A todas estas deformaciones hay que añadir un malentendido fundamental… Muchos ciudadanos estiman que, confortablemente instalados en el sofá de su salón, mirando en la pequeña pantalla una sensacional cascada de acontecimientos a base de imágenes fuertes, violentas y espectaculares, pueden informarse con seriedad. Error mayúsculo. Por tres razones: la primera, porque el periodismo televisivo, estructurado como una ficción, no está hecho para informar sino para distraer; en segundo lugar, porque la sucesión rápida de noticias breves y fragmentadas (una veintena por cada telediario), produce un doble efecto negativo de sobre-información y desinformación; y, finalmente, porque querer informarse sin esfuerzo es una ilusión más acorde con el mito publicitario que con la movilización al que el ciudadano adquiere el derecho a participar inteligentemente en la vida democrática.

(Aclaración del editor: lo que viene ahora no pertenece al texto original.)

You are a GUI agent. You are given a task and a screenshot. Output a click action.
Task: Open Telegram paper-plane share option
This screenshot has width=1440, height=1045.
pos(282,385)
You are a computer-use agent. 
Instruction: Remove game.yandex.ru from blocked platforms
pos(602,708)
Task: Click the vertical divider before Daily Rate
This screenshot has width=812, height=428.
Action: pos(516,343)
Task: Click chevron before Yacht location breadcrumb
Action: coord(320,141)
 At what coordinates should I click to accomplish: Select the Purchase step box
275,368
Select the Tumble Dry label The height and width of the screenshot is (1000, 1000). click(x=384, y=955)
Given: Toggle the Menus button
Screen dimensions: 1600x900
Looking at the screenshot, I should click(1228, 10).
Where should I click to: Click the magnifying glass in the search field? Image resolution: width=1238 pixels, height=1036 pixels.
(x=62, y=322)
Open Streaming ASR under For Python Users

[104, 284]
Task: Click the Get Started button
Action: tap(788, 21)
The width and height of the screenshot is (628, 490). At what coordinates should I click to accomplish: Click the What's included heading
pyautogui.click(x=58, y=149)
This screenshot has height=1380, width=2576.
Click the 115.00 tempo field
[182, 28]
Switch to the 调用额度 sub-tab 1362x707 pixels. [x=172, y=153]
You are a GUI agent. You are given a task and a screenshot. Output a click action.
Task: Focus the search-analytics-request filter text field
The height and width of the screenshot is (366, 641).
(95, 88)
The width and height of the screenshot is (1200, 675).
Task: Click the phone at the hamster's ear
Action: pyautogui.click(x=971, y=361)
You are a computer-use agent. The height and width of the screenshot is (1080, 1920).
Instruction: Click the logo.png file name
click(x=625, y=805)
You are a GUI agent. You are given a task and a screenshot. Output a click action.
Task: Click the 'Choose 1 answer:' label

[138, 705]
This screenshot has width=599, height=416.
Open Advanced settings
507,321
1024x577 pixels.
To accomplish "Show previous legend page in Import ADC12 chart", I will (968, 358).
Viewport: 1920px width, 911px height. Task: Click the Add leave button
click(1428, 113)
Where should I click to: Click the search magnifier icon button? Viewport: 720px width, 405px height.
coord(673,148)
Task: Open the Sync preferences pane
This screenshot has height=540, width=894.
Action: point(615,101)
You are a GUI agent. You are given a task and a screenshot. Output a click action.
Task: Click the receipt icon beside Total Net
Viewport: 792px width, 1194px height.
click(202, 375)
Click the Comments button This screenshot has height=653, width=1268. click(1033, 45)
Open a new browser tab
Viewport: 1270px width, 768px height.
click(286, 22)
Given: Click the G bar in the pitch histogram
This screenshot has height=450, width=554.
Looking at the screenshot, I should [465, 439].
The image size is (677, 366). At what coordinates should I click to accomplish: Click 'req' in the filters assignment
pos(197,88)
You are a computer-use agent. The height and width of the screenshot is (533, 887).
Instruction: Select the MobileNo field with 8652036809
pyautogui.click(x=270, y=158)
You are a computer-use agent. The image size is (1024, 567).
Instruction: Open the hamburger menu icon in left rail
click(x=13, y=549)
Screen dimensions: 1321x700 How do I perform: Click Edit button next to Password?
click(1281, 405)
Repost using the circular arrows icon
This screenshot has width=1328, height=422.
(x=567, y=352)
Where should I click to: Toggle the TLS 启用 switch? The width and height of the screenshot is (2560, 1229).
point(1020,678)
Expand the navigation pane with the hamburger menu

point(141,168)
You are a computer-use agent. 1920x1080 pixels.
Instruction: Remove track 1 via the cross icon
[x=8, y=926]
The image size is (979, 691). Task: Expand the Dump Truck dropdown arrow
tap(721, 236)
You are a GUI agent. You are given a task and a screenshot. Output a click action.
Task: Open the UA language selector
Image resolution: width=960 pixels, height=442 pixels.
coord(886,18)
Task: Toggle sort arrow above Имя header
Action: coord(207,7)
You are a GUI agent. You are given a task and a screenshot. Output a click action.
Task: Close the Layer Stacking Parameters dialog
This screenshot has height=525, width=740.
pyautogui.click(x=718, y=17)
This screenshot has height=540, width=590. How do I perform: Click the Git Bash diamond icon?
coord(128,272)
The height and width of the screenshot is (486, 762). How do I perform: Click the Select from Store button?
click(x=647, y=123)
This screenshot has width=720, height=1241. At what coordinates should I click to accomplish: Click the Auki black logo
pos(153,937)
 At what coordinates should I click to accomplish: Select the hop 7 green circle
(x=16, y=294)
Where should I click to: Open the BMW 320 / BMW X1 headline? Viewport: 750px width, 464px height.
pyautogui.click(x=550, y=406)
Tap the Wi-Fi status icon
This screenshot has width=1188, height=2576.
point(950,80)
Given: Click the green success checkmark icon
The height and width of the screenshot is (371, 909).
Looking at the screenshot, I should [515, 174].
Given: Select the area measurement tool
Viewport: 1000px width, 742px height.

Numerosas cabeceras de la prensa escrita continúan, a pesar de todo, por mimetismo televisual, por endogamia catódica, adoptando las características propias del medio audiovisual: la maqueta de la primera página concebida como una pantalla, la reducción del tamaño de los artículos, la personalización excesiva de los periodistas, la prioridad al sensacionalismo, la práctica sistemática del olvido, de la amnesia, en relación con las informaciones que hayan perdido actualidad, etc. Compiten con el audiovisual en materia de marketing y desprecian la lucha de las ideas. Fascinados por la forma olvidan el fondo. Han simplificado su discurso en el momento en que el mundo, convulsionado por el final de la guerra fría, se ha visto considerablemente más complejo. Un desfase tal entre este simplismo de la prensa y la nueva complicación de la política internacional, desconcierta a muchos ciudadanos que no encuentran en las páginas de su publicación un análisis diferente, más amplio, más exigente, que el que les propone el telediario. Esta simplificación resulta tanto más paradójica, en cuanto que el nivel educativo continúa elevándose y aumentan los estudiantes superiores. Al aceptar no ser más que un eco de las imágenes televisadas, muchos periódicos mueren, pierden su propia especificidad y, como consecuencia, sus lectores.